Beehive Design Collective

The Beehive Design Collective
Founded 2000
Focus resistance to corporate globalization
Location
Area served
World
Method graphical media
Website beehivecollective.org
the Beehive Collective's 6 ft. tall Plan Colombia poster

The Beehive Design Collective is a volunteer-driven non-profit arts organization that uses graphical media as educational tools to communicate stories of resistance to corporate globalization. [1] The purpose of the group, based in Machias, Maine, is to "'Cross-pollinate the grassroots" by creating collaborative, anti-copyright images that can be used as educational and organizing tools. The most recognizable of these images are large format pen and ink posters, which seek to provide a visual alternative to deconstruction of complicated social and political issues ranging from globalization, free trade, militarism, resource extraction, and biotechnology.

Graphic campaigns

The Collective creates graphic campaigns addressing diverse geo- and socio-political issues. The illustrations are informed and developed through extensive research. The most recent campaign resulted from travel to Mexico and interviews of a broad spectrum of people. The group adheres to self-imposed rules during their campaign production, including absence of literal human depictions, use of cross-cultural imagery, and avoidance of cultural appropriation.[2]

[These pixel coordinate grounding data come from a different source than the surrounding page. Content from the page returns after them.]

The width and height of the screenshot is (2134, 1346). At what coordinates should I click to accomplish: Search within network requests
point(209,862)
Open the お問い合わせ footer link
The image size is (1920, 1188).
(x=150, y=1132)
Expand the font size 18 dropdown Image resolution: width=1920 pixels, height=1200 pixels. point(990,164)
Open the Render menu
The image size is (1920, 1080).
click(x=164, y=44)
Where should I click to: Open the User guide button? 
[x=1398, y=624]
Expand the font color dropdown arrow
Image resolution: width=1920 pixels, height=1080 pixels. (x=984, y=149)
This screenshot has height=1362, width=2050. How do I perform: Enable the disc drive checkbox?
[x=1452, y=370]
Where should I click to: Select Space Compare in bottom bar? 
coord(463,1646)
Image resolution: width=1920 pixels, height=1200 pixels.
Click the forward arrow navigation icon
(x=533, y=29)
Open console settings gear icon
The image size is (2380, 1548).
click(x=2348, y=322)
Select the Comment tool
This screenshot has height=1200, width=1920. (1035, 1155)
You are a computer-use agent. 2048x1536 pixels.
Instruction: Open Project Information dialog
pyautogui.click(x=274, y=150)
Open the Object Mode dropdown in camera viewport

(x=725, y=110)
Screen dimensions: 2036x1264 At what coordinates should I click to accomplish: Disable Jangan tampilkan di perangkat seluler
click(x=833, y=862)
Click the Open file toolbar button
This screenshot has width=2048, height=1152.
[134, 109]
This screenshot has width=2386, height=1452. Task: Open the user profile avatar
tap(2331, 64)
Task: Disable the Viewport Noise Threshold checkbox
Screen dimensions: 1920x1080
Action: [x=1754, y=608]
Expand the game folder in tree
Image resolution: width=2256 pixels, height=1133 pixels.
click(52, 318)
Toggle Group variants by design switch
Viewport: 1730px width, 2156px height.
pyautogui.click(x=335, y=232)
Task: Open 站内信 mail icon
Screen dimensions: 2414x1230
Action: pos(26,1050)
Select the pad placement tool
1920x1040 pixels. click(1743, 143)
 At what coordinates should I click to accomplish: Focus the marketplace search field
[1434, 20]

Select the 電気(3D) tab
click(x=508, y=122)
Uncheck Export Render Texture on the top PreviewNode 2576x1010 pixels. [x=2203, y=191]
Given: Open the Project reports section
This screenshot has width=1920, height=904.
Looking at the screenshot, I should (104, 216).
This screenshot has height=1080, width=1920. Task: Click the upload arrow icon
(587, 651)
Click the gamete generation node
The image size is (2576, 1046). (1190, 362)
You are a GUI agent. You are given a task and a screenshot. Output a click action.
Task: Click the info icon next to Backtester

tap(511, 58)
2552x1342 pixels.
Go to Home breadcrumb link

The current trilogy in progress details globalization in the western hemisphere through a series of three graphics.

Storytelling

The Collective's educational work involves storytelling, international lecture circuits using giant reproductions of their posters as storytelling aids. "Picture lectures" feature a 30-feet high graphic and a 6-foot-tall (1.8 m) fabric flipbook/storybook. Audiences are led through a two-hour interactive, conversational presentation. [3]

One of the Beehive's goals in their graphic distribution is to have 50% of each print run distributed to communities in the global south free of charge. The remaining half are distributed internationally for donations. Posters are distributed at a wide range of venues, events, college campuses and academic events.

All of the Beehive Collective's materials are distributed as anti-copyright, and their production is encouraged for non-profit, non-commercial use to assist in publications and productions. The black and white imagery is designed to facilitate ease of reproduction. The Beehive distributes free clip-art digital imagery via their website and graphic CD-ROMs distributed from their webstore.

Graphic chronology

Machias Valley Grange Hall

Installing a new roof on the Machias Valley Grange Hall.

Since the year 2000, the Collective has been engaged in the restoration of the Machias Valley Grange Hall, located in Machias, Maine.,[5] built in 1904. The restoration labor was sourced from visiting volunteers. The building was initially used as the Collective's center of its stone mosaics program.

Annually, the Collective throws a no-cost dress-up dance party of immense proportions called the "Blackfly Ball".[6][7] There are ongoing events such as a weekly Open Mic night and annual Halloween celebration.

In 2007, the Machias Valley Grange Hall was placed onto the National Register of Historic Places.[8] The group also received the Maine State Historic Preservation Excellence Award.

References

  1. ""Drawing Common Ground: An Interview with Lara Bee of the Beehive Design Collective:". Upping the Anti: a journal of theory and action. 12: 55–71. 2011.
  2. About Beehive Graphic Campaigns
  3. Beehive Collective presentation info and presentation schedule
  4. Erler, Carolyn. "Targeting “Plan Colombia”: a Critical analysis of Ideological and Political Visual Narratives by the Beehive Collective and the Drug Enforcement administration Museum." Studies in Art Education 50.1 (2008): 83-97.
  5. About the Grange Hall
  6. They had a Ball - Ellsworth American news report on the Machias Blackfly Ball
  7. Downeast Coastal Press Eyewitness Account of Blackfly Ball
  8. "(Former) Machias Valley Grange #360, Machias, 1907-1957". Maine Historic Preservation Commission. Retrieved March 12, 2017.